Both of these projects benefited from investments from the Maine Technology Institute and both will have valuable and even remarkable impacts on the economy of Downeast Maine and, indeed, the entire State of Maine.

So, what’s a vivarium and why would someone pay $75M to build one in Maine?  Well, a vivarium is essentially a mouse-production facility.  From a biological perspective, mice are very similar to humans.
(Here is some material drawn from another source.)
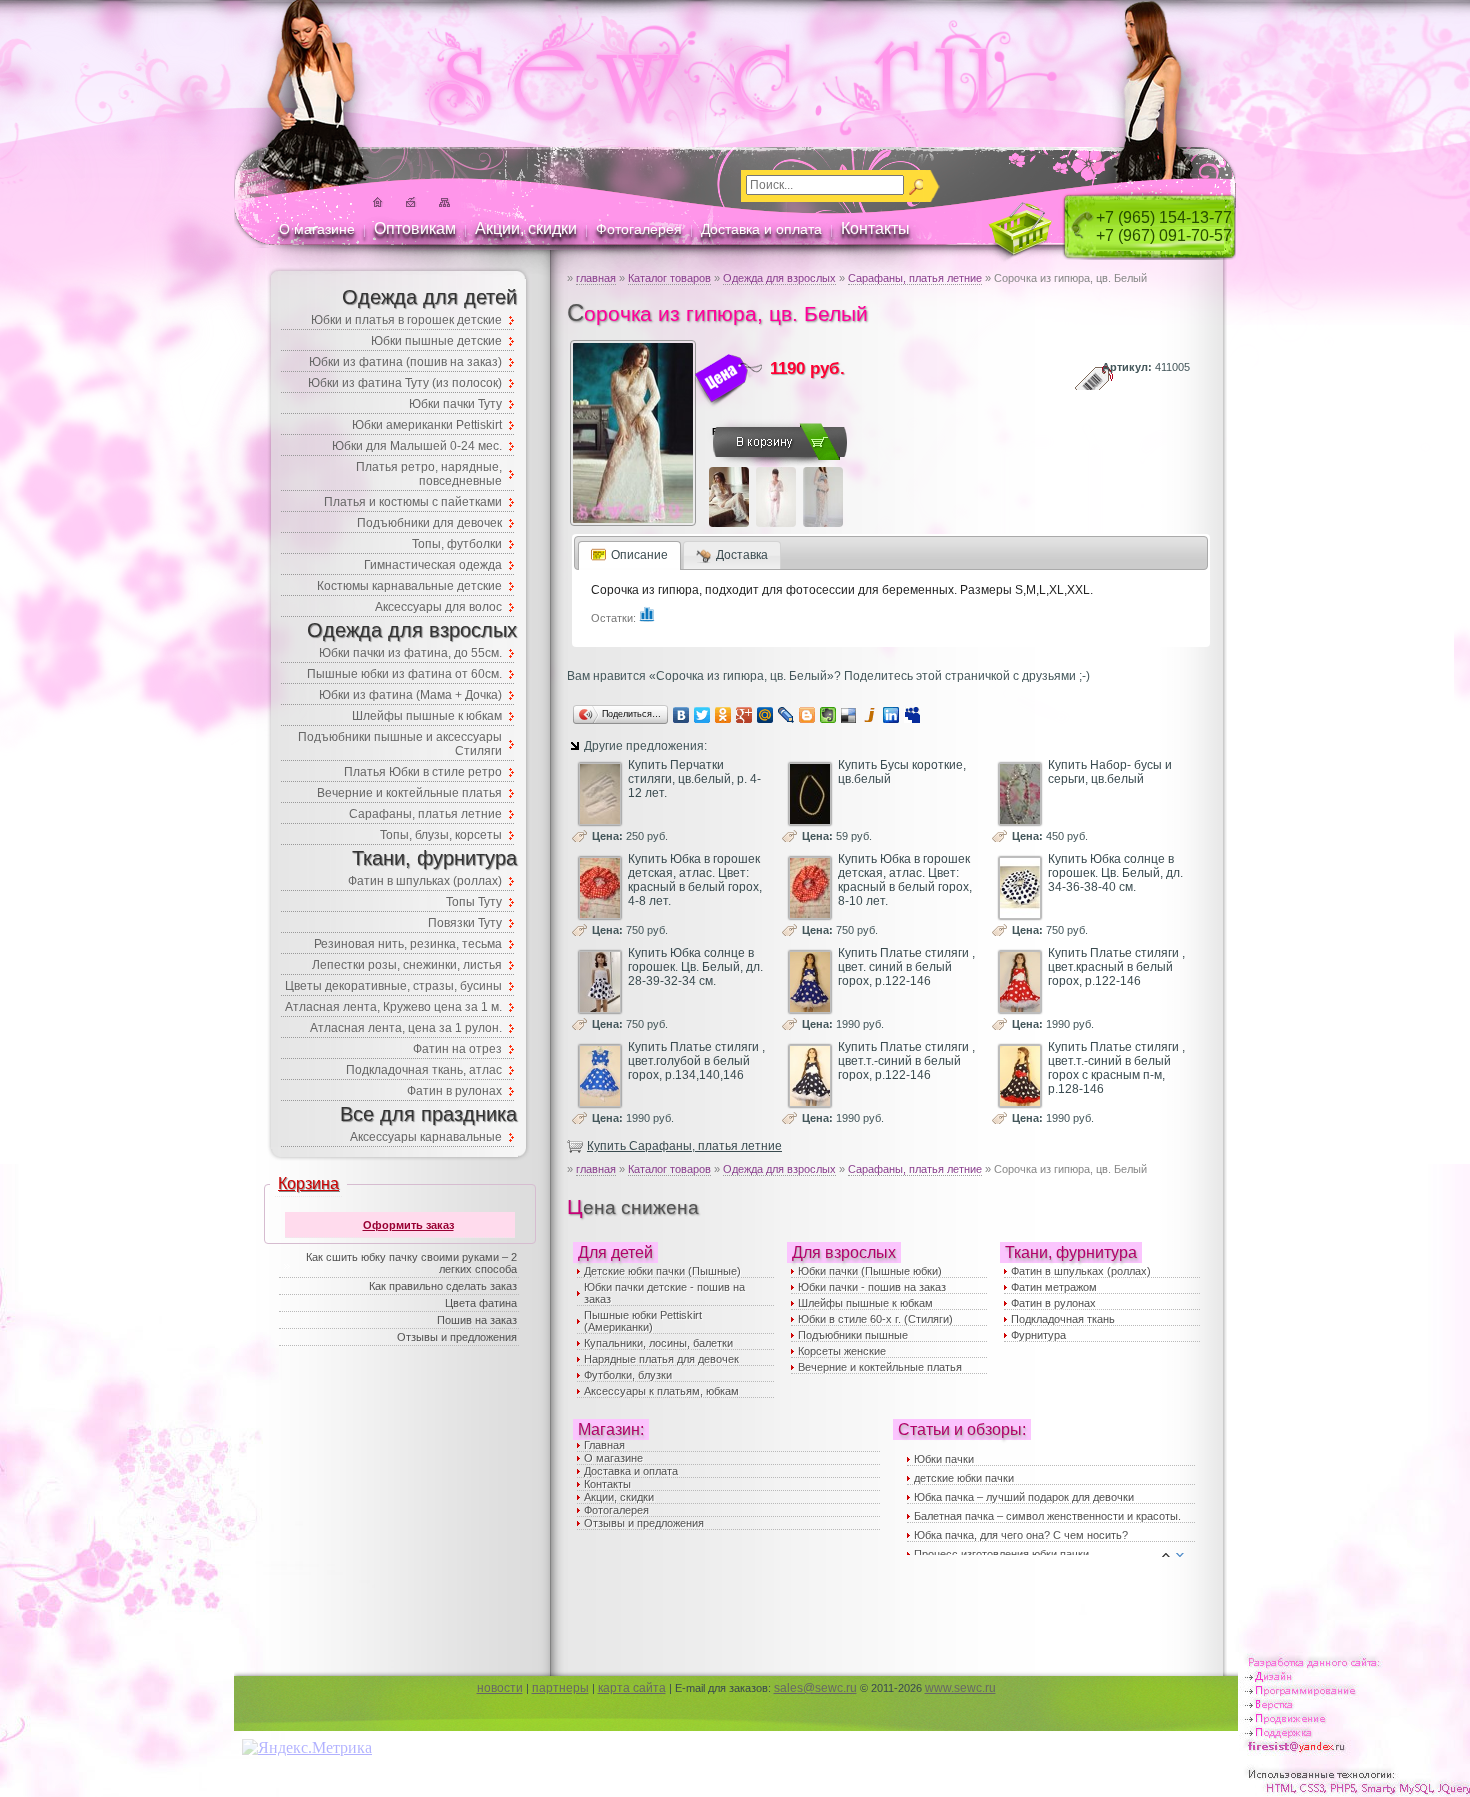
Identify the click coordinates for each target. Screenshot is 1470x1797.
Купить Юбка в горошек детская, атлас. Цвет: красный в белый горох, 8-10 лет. (905, 880)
Amazingly, we share 95% of the same genes, have compatible immune systems, and suffer many of the same diseases.  As a result, mice are routinely used to study and research human diseases and potential cures.  Jackson Labs, in addition to conducting its own groundbreaking disease research, breeds nearly 9,000 different strains of mice and provides them to more than 23,000 research labs in 52 countries.  The new vivarium in Ellsworth will position Jackson Labs as the global leader in research mouse production.

The Union River Center for Innovation is a business incubator supporting bioscience and information technology entrepreneurs.  It provides collaborative space for entrepreneurs and start-up ventures to help grow their businesses.  It offers affordable space and access to mentors and other support services that are critical to the success of a fledgling business.
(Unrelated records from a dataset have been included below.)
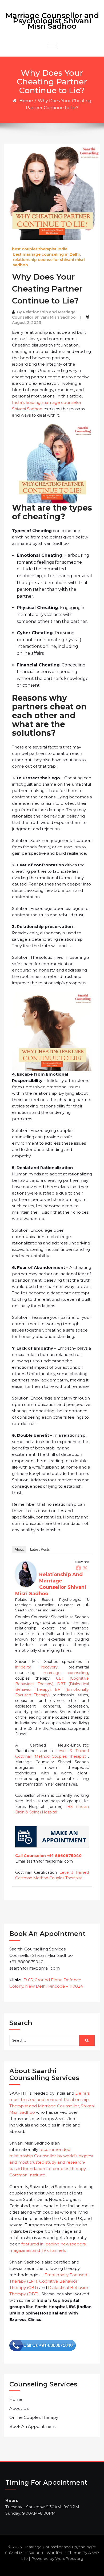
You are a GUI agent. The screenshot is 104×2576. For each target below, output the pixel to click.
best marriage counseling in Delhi (46, 254)
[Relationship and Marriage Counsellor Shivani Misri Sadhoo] (26, 1573)
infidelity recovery (36, 1667)
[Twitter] (85, 1568)
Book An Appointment (32, 2426)
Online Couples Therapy (33, 2417)
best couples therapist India (39, 249)
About (19, 1549)
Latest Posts (40, 1549)
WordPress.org (69, 2558)
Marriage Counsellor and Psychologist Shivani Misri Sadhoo (52, 21)
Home (26, 100)
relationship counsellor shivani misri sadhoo (49, 262)
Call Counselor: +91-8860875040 (48, 1855)
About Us (19, 2408)
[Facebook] (78, 1568)
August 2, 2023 (26, 322)
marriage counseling (66, 1672)
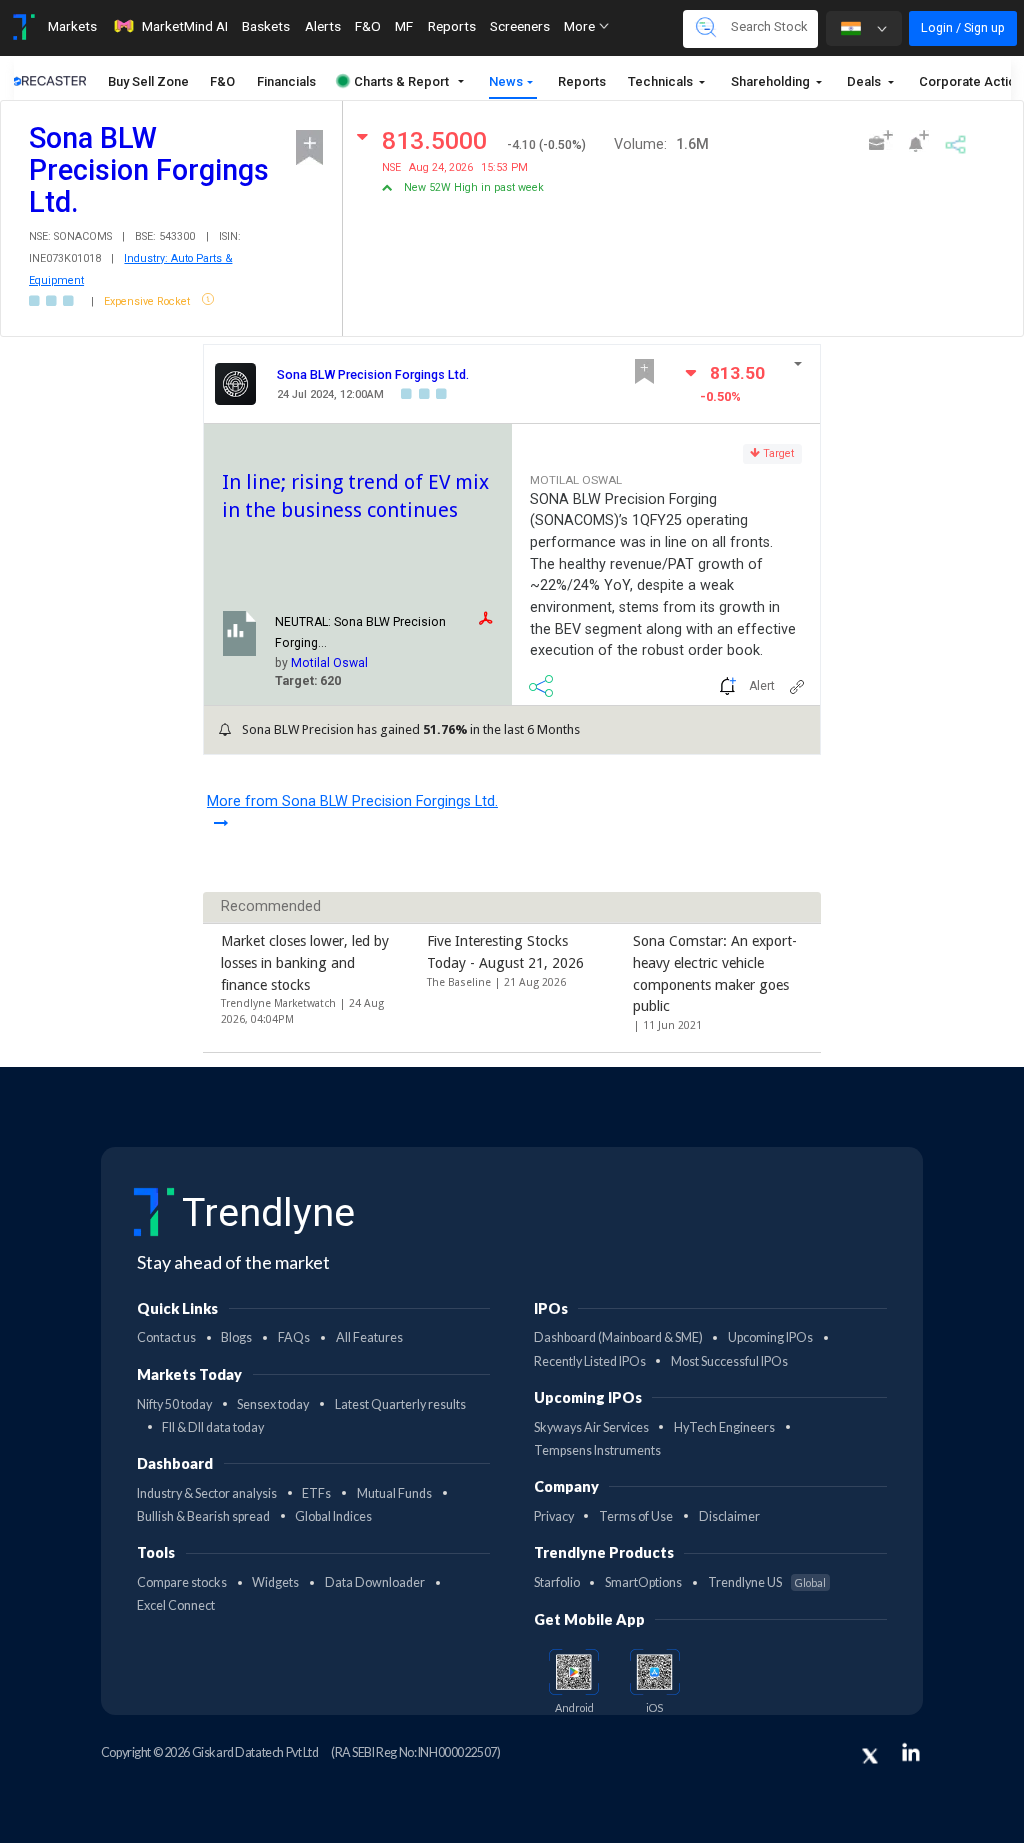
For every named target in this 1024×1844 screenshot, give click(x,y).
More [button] (581, 26)
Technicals (662, 81)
John Steinbeck once stated that he was, “impelled not to squeak like a grateful and apologetic mouse, but to roar like a lion out of pride for (his) profession.”  Aside from the fact that I had to incorporate a mouse quote somewhere in the blog, the sentiment is quite fitting – – for both me and officials involved with these projects.

For me, as a technology-based economic development official, these two initiatives represent extraordinary economic promise and impact.  The Jackson Lab project alone is expected to create 365 new high paying jobs in the state’s biotech sector.  Additionally, the project will support and create up to 339 direct construction-related jobs, up to 327 indirect construction-related jobs, and over 150 indirect supply chain and other jobs associated with the increased JAX operational activity.  The project will also add more than $71M in additional tax and fee revenue for Maine state and local governments.  So, to sum up, that’s nearly 1,200 jobs and more than $71 million in new tax and fee revenue.  Truly amazing.

The Union River Center for Innovation also symbolizes tremendous promise in the greater Ellsworth region by providing a place for new start-up enterprises to grow into significant Maine employers and by helping to provide boundless opportunities for entrepreneurs to thrive.

So, we all ought to join Steinbeck in roaring with immense pride for the two auspicious developments that were announced this week.